Born in Kuwait to Palestinian parents, Al Ghoussein is part of the Palestinian diaspora who are refused entry by the Israeli authorities into the country he considers his homeland. As a boy and young teenager he lived in Japan, later attending university in the United States. He is an Arab who speaks with an American accent. Since 2001, Al Ghoussein has lived and worked in Sharjah as an artist and a lecturer at the American University of Sharjah.
This major exhibition presented 60 works created in the period between 2001 and 2010, including the acclaimed Self-Portrait series as well as a new body of work entitled the E series which will be presented for the first time.
The exhibition follows the chronology of Al-Ghoussein’s work, with the first rooms presenting new versions of the light boxes created for the artist’s presentation in the Sharjah Biennial 2003. This series of Self Portraits, dating from 2001, shows the artist commenting on contemporary Western media representations of the Palestinian as terrorist. The walls, mounds and barriers that populate his A and B series are, in the first instance, a reference to the “defence barrier” being constructed in Palestine, but more importantly they speak of the artist’s personal struggles as he tries to negotiate his relationship with the world around him.
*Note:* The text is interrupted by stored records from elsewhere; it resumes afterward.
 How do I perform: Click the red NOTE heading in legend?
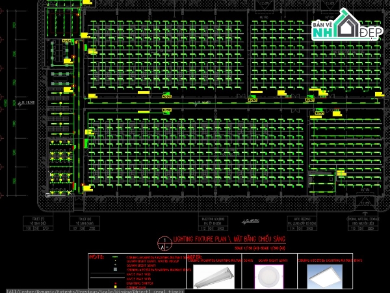pyautogui.click(x=96, y=257)
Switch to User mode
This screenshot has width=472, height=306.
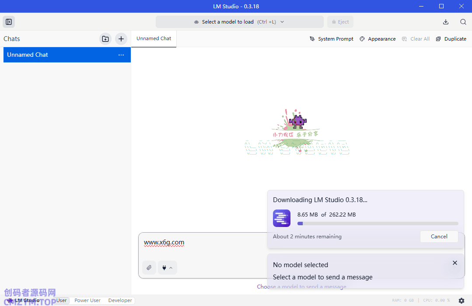click(62, 300)
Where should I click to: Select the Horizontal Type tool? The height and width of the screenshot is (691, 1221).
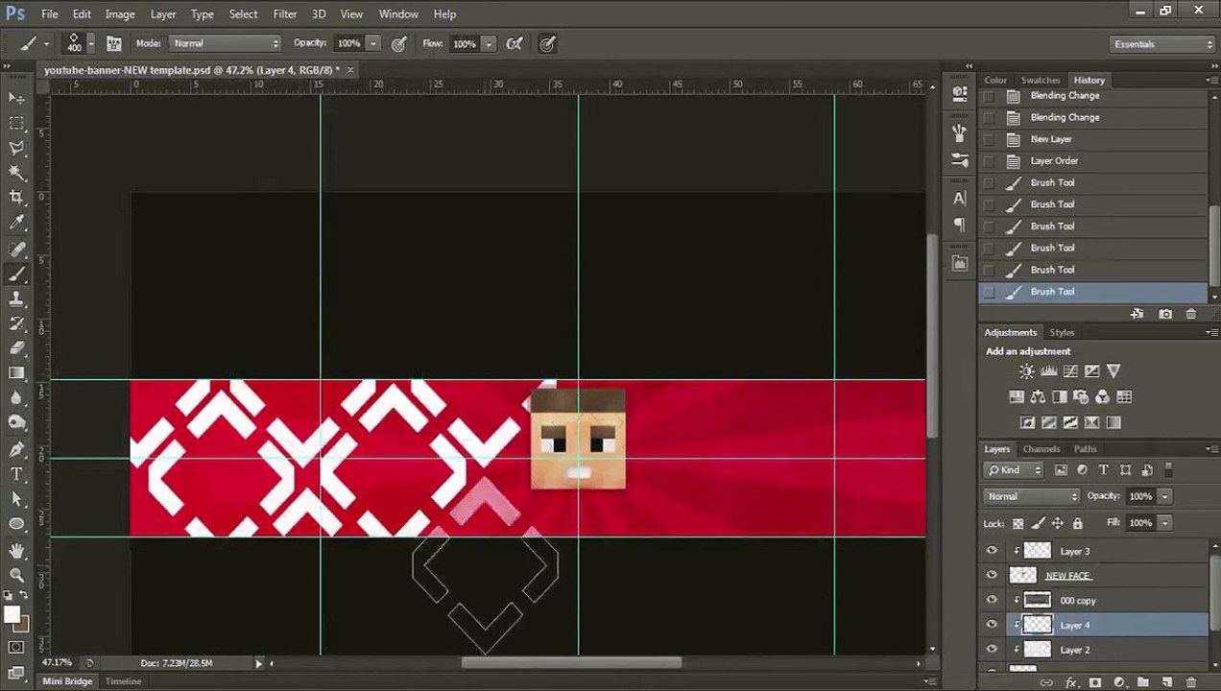16,474
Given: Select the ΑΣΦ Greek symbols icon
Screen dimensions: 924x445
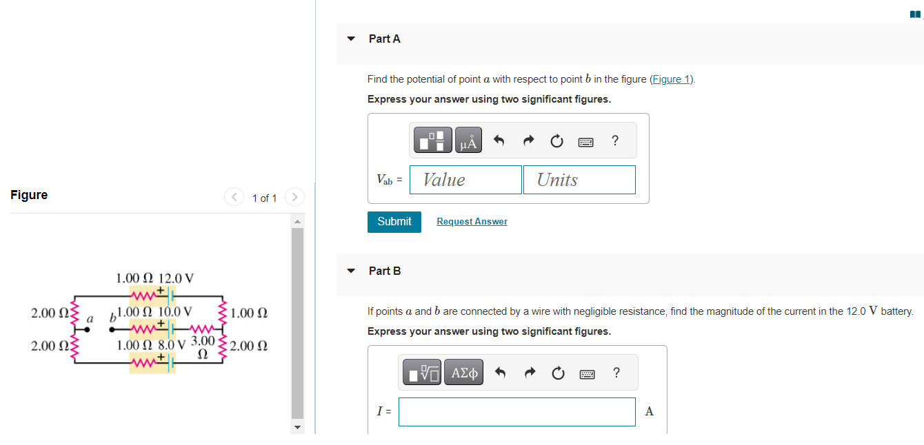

In the C series we witness both a continuation as well as an extension of these themes. The landscape becomes increasingly ambiguous and variable, thus evoking notions of transience. In his D series, and most recently in the DII series, which respond to various UN resolutions concerned with mapping and displacement, the artist continues his examination of the relationship between subject and space and how the individual affects and is affected by the space he inhabits.
The exhibition concludes with the artist’s most recent E series. According to Al-Ghoussein:
The roundabout is a means of imposing order on the landscape and an element that controls movement. In the images that form the E Series, the roundabout becomes a site for examining the relation between the figure and defined networks that order and control. Whereas the barriers that were the focus of earlier work form identifiable boundaries and can either include or exclude, the roundabout is a space defined by movement. The E Series considers how I locate myself within larger systems of order that determine ones’ ability to move freely.
There is a performative element to all of Al Ghoussein's work. Starting often with a sketch, each photograph is carefully conceived, constructed and produced. Writer Antonia Carver notes, ‘Tarek Al Ghoussein is a kind of ‘total artist’: his practice is as much rooted in the act of performance, of constructing, printing, editing and presenting his work, as it is in the taking of an image’. (Antonia Carver, Time and Place, In Absentia pg 79)
• Curated by Sharjah Art Foundation Director Jack Persekian, this exhibition was organized by the Sharjah Art Foundation and the Sharjah Art Museum with the support of the Directorate of Arts, Department of Culture and Information, Government of Sharjah.